A total of 2,496 participants were enrolled and randomized to receive the vaccine (1,251 subjects) or placebo (1,245 subjects). The study team identified 27 HIV-infected participants who received the vaccine and 21 of the placebo subjects during follow-up between the period after the last vaccination (week 28) to 2 years; yielding a hazard ratio (HR) of infection of 1.25 (95% CI 0.71-2.21; P = 0.44) (see Figure, left panel). Vaccinations were discontinued and the study participants were informed of whether they were assigned vaccine or placebo in April of 2013 (two thirds of the trial timeline) by the trial’s safety monitoring board due to failure to demonstrate efficacy. The apparent increase in transmission risk of HIV in the vaccinated group was not statistically significant. In fact, a recent follow-up analysis (September 2013) showed no difference in infection risk between the vaccinated and unvaccinated groups (HR 1.09, 95% CI 0.64-1.84; P = 0.76) (see Figure, right panel).
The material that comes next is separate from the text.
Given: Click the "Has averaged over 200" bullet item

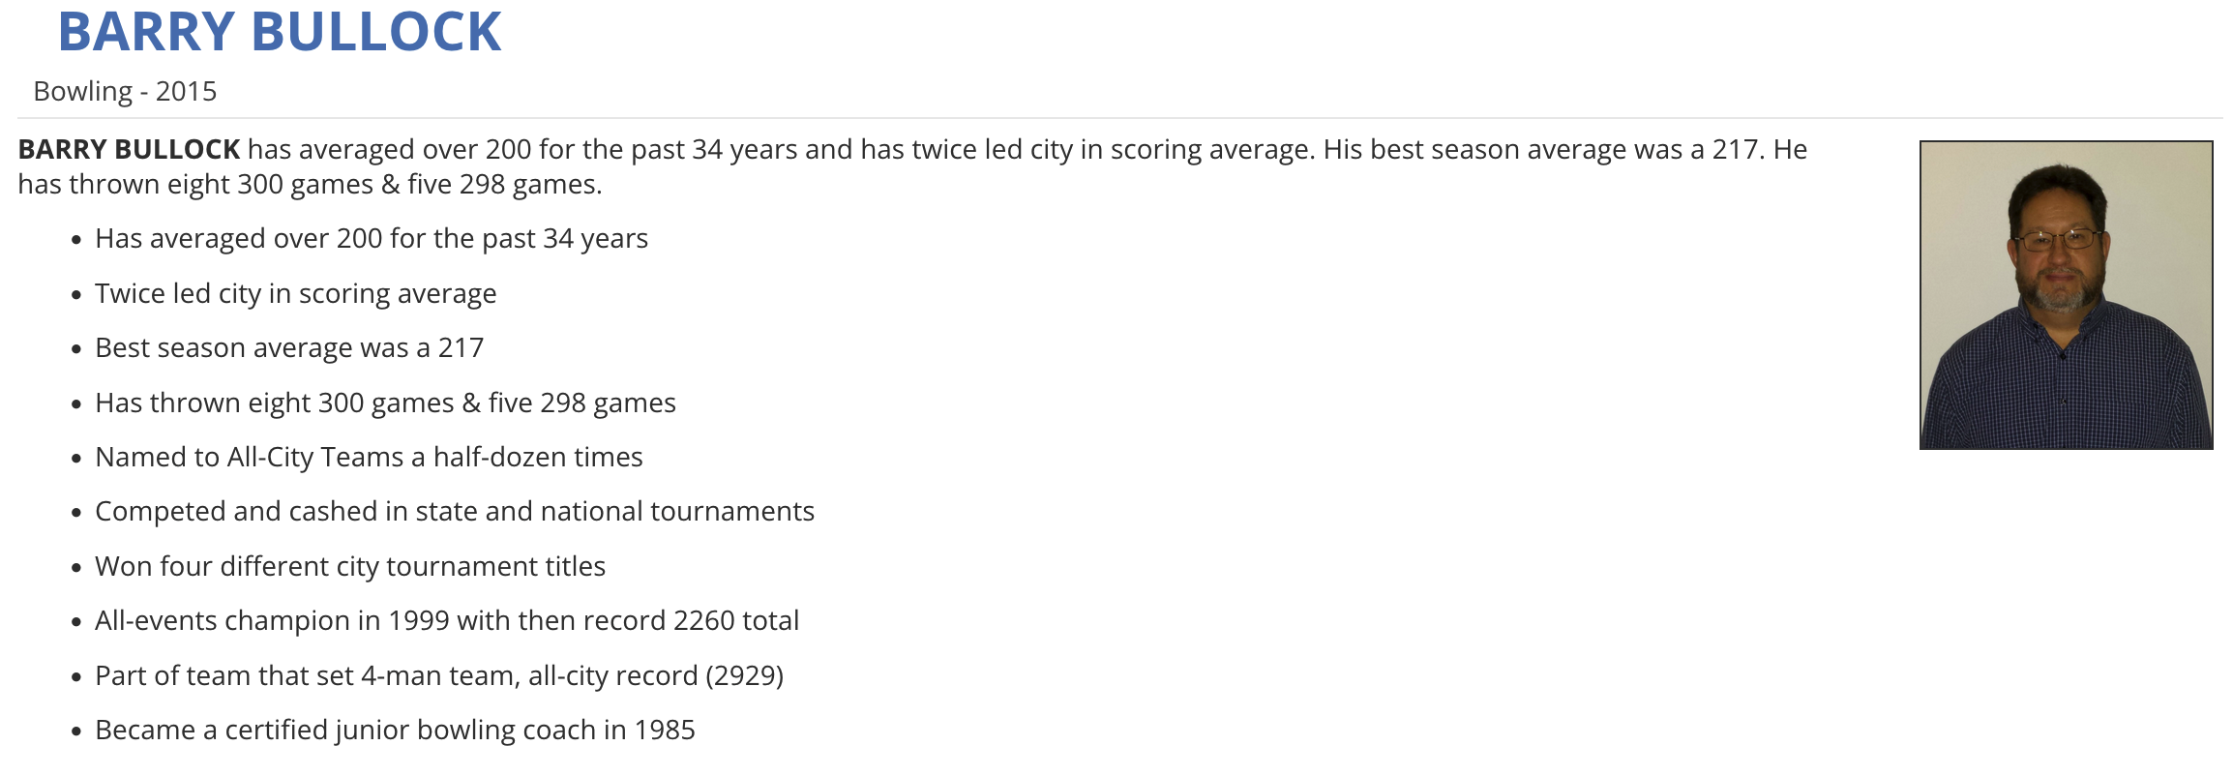Looking at the screenshot, I should 371,238.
In vaccinated individuals, the authors found HIV-specific lymphocyte response rates of 61.5% (CD4 T cells) and 64.1% (CD8 T cells). HIV-stimulated CD4 T cells producing cytokines IFNγ and IL-2 mainly targeted Gag and Env antigens, while the majority of CD8 T cells expressed cytokines targeting Env epitopes. Sexual behavior pre-trial enrollment had a striking impact on infection risk, with a HR of 6.01 (95% CI 3.15-11.48; P = 0.001) for subjects who had sex with > 3 male partners and unprotected anal receptive sex compared to those lacking these risk factors. This HIV infection risk was not dependent on arm assignment.
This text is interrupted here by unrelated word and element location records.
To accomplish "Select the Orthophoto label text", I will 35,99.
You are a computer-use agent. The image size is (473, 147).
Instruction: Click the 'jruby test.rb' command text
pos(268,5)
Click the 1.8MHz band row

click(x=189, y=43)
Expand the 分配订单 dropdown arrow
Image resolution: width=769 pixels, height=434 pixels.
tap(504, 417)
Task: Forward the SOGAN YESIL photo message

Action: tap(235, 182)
The HVTN 505 trial was designed, developed, conducted and analyzed by a multitude of investigators and scientists from over 15 universities, institutions, biotechnology corporations and governmental departments. On behalf of the 505 team, the study was authored by VIDD Associate Members Drs. Holly Janes and Nicole Frahm; Staff Physician Dr. Shelly Karuna; Principal Staff Scientists Drs. John Hural and Jim Kublin; and Members Drs. Julie McElrath, Larry Corey and Peter Gilbert.
Hammer SM, Sobieszczyk ME, Janes H, Karuna ST, Mulligan MJ, Grove D, Koblin BA, Buchbinder SP, Keefer MC, Tomaras GD, Frahm N, Hural J, Anude C, Graham BS, Enama ME, Adams E, DeJesus E, Novak RM, Frank I, Bentley C, Ramirez S, Fu R, Koup RA, Mascola JR, Nabel GJ, Montefiori DC, Kublin J, McElrath MJ, Corey L, Gilbert PB; HVTN 505 Study Team. Efficacy trial of a DNA/rAd5 HIV-1 preventive vaccine. N Engl J Med. 2013 Nov 28;369(22):2083-92.